Une phrase abjecte a résonné dans l’espace médiatique alors que ces trois affiches étaient encore sur les abribus parisiens : « Je suis Charlie Coulibaly » a osé le sinistre Dieudonné utilisant la même formule qui a prévalu à la conception de cette campagne de publicité, une formule qu’on pourrait en anglais qualifier d’oxymoronic (i. e. oxymore crétin) et que Jean-Luc Godard a relevé il y a bien longtemps déjà en moquant la conception de l’objectivité à la télévision, les fameuses « cinq minutes pour les juifs, cinq minutes pour Hitler ».

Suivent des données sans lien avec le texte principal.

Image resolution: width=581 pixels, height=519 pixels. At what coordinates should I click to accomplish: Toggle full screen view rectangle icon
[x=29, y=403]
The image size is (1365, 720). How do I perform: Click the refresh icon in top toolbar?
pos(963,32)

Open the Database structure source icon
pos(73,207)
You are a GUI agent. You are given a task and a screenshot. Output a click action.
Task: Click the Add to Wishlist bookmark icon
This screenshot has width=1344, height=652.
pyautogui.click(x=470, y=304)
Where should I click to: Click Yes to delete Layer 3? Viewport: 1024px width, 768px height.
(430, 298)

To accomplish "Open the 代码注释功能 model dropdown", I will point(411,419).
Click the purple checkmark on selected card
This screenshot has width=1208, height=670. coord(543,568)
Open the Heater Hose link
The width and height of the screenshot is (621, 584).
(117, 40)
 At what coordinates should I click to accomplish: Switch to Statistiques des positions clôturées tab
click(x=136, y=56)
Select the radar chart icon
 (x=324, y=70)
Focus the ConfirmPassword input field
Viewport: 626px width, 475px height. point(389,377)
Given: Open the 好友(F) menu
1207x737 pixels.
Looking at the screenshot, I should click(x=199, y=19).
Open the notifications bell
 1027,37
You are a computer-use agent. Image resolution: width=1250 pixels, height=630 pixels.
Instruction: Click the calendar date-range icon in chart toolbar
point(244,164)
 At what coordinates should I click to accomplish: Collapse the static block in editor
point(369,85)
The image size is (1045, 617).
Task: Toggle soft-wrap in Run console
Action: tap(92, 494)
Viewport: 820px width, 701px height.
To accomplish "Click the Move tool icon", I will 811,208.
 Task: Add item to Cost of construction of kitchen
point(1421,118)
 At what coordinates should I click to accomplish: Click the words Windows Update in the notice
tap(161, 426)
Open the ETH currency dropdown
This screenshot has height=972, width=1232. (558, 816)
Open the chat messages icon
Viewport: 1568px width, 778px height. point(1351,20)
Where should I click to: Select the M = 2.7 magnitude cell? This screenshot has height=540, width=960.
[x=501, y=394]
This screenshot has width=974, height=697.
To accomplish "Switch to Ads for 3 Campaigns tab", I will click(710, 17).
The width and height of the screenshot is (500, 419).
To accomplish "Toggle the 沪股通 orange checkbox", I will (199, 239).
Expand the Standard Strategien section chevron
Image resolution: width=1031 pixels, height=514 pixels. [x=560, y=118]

Dans le jargon de la télévision, on appelle ça un pif-paf, un sujet dans lequel on entend, tour à tour, un pour un contre. Les chaines d’info en continu, et i24 en est une nouvelle, s’en repaissent à longueur de journées, s’imaginant en toute bonne foi produire sans trop réfléchir une imparable objectivité là où elles se contentent d’afficher leur confondante naïveté. Mais nous aurions tort de réserver cette critique à la seule télévision : c’est une bonne partie de la mise en scène des « événements » dans la presse écrite qui obéit à ce mode d’objectivation simpliste et trop rarement questionné.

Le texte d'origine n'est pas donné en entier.